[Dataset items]
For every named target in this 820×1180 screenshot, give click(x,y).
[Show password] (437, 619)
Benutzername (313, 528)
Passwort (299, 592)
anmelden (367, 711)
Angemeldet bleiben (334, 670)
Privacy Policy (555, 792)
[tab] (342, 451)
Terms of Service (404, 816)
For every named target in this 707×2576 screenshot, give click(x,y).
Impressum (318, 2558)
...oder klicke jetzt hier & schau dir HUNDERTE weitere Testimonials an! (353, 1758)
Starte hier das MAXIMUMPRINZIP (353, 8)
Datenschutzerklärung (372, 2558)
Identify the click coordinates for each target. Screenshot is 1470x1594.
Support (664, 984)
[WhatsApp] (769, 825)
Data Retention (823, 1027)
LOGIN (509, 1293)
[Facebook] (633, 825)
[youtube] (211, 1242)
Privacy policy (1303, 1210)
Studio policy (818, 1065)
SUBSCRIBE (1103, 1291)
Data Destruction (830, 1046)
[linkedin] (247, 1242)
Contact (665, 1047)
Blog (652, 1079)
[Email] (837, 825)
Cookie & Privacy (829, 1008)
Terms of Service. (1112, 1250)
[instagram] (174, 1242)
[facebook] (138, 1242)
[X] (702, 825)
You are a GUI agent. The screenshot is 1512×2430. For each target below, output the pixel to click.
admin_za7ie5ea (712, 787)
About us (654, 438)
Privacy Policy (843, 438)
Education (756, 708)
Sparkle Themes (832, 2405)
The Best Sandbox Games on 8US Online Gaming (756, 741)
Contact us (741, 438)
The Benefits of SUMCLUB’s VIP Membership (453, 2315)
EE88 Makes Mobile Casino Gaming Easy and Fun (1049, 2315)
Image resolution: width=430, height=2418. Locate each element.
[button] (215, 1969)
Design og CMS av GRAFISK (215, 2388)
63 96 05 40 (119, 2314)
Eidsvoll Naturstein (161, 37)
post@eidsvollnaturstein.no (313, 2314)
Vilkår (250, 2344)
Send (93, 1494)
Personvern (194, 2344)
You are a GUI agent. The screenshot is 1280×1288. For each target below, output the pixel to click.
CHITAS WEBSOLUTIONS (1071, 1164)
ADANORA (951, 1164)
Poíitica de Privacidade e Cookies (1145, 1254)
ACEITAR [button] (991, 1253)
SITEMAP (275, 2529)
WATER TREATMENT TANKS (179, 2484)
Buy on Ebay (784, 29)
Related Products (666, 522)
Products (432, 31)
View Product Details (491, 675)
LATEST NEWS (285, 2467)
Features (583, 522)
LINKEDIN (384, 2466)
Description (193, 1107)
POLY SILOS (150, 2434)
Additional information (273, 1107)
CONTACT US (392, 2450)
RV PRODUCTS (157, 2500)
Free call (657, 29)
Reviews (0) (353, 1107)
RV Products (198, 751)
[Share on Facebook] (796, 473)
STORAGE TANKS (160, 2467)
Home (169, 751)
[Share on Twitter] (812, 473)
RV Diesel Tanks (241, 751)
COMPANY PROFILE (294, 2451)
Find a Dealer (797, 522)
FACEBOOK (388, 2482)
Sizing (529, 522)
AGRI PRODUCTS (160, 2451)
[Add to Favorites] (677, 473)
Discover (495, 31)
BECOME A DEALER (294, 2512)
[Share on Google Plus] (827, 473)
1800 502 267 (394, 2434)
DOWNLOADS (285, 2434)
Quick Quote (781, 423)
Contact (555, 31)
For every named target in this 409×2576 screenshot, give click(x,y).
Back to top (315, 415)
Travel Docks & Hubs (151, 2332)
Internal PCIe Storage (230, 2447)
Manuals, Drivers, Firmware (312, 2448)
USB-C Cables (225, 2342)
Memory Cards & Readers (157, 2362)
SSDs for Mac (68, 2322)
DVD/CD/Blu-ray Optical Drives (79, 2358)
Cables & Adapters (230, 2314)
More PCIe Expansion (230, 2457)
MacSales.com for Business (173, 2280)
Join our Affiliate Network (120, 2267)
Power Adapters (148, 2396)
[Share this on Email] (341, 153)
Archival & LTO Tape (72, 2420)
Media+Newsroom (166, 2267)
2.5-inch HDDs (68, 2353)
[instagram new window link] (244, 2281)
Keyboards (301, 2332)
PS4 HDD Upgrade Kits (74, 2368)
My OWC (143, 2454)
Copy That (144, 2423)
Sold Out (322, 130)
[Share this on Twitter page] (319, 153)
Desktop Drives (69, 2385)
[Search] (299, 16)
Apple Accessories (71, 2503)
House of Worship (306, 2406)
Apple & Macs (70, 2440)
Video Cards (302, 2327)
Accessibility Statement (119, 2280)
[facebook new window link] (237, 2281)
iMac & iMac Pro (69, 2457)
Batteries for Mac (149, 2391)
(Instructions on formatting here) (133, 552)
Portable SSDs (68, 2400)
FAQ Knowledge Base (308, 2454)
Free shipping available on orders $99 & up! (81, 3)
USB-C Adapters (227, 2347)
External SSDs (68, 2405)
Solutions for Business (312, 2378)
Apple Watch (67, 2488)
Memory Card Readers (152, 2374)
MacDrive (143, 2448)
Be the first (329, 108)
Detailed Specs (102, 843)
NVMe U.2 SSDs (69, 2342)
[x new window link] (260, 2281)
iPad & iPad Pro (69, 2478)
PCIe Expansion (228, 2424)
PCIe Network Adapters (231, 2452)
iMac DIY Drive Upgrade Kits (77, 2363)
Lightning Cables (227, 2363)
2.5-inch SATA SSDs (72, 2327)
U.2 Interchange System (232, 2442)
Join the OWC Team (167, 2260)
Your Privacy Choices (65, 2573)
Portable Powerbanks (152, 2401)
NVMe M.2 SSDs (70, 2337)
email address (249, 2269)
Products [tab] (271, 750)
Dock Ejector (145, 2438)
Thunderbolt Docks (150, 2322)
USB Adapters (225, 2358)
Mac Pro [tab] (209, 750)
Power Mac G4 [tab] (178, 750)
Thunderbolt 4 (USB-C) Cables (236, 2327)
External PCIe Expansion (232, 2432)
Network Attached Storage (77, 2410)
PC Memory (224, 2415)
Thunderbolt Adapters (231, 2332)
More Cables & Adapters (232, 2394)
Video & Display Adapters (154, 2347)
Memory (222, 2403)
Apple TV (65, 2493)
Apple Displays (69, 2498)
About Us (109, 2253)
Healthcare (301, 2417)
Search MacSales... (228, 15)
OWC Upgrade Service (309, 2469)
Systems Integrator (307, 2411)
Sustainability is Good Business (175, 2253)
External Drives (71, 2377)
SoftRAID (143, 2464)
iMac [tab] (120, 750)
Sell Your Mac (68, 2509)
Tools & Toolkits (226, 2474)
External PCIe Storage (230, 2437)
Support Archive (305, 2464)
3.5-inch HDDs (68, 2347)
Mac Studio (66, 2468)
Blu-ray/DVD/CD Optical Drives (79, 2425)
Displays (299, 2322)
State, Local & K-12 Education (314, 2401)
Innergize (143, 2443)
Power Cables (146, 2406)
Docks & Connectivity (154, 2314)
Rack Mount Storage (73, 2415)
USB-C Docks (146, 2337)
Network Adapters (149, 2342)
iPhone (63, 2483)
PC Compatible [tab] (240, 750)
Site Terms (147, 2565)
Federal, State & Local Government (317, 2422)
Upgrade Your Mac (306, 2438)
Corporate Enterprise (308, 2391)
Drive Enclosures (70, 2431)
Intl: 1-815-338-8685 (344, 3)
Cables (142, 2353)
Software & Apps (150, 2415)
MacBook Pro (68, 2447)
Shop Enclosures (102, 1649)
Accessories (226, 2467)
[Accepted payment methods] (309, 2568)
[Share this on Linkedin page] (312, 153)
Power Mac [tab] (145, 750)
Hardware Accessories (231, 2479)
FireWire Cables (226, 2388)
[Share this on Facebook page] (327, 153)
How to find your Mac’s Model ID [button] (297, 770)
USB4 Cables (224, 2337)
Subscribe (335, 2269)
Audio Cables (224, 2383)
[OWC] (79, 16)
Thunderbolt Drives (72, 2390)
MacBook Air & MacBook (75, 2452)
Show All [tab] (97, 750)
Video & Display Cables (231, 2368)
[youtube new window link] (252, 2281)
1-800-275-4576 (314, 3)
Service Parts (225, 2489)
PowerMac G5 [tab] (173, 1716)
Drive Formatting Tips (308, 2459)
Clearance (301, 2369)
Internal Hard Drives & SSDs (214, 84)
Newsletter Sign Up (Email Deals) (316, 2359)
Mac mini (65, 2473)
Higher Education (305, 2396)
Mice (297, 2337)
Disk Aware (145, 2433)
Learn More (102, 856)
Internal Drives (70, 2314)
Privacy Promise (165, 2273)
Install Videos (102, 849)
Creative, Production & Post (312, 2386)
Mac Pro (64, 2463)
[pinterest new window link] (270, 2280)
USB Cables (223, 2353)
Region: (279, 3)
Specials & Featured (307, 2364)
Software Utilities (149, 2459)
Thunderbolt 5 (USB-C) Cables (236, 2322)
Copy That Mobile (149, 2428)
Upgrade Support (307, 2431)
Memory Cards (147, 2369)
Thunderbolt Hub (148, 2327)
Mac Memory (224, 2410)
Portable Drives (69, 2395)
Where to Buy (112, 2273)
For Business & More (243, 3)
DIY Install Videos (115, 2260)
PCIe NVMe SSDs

**About this task:** Please give an exact copy of the entries above, from the line with "External PCIe Storage (230, 2437)" down to the line with "Where to Buy (112, 2273)", inclusive, and nothing else.

**Answer box:**
External PCIe Storage (230, 2437)
Support Archive (305, 2464)
3.5-inch HDDs (68, 2347)
Mac Studio (66, 2468)
Blu-ray/DVD/CD Optical Drives (79, 2425)
Displays (299, 2322)
State, Local & K-12 Education (314, 2401)
Innergize (143, 2443)
Power Cables (146, 2406)
Docks & Connectivity (154, 2314)
Rack Mount Storage (73, 2415)
USB-C Docks (146, 2337)
Network Adapters (149, 2342)
iPhone (63, 2483)
PC Compatible [tab] (240, 750)
Site Terms (147, 2565)
Federal, State & Local Government (317, 2422)
Upgrade Your Mac (306, 2438)
Corporate Enterprise (308, 2391)
Drive Enclosures (70, 2431)
Intl: 1-815-338-8685 (344, 3)
Cables (142, 2353)
Software & Apps (150, 2415)
MacBook Pro (68, 2447)
Shop Enclosures (102, 1649)
Accessories (226, 2467)
[Accepted payment methods] (309, 2568)
[Share this on Linkedin page] (312, 153)
Power Mac [tab] (145, 750)
Hardware Accessories (231, 2479)
FireWire Cables (226, 2388)
[Share this on Facebook page] (327, 153)
How to find your Mac’s Model ID [button] (297, 770)
USB4 Cables (224, 2337)
Subscribe (335, 2269)
Audio Cables (224, 2383)
[OWC] (79, 16)
Thunderbolt Drives (72, 2390)
MacBook Air & MacBook (75, 2452)
Show All [tab] (97, 750)
Video & Display Cables (231, 2368)
[youtube new window link] (252, 2281)
1-800-275-4576 (314, 3)
Service Parts (225, 2489)
PowerMac G5 [tab] (173, 1716)
Drive Formatting Tips (308, 2459)
Clearance (301, 2369)
Internal Hard Drives & SSDs (214, 84)
Newsletter Sign Up (Email Deals) (316, 2359)
Mac mini (65, 2473)
Higher Education (305, 2396)
Mice (297, 2337)
Disk Aware (145, 2433)
Learn More (102, 856)
Internal Drives (70, 2314)
Privacy Promise (165, 2273)
Install Videos (102, 849)
Creative, Production & Post (312, 2386)
Mac Pro (64, 2463)
[pinterest new window link] (270, 2280)
USB Cables (223, 2353)
Region: (279, 3)
Specials & Featured (307, 2364)
Software Utilities (149, 2459)
Thunderbolt 5 (USB-C) Cables (236, 2322)
Copy That Mobile (149, 2428)
Upgrade Support (307, 2431)
Memory Cards (147, 2369)
Thunderbolt Hub (148, 2327)
Mac Memory (224, 2410)
Portable Drives (69, 2395)
Where to Buy (112, 2273)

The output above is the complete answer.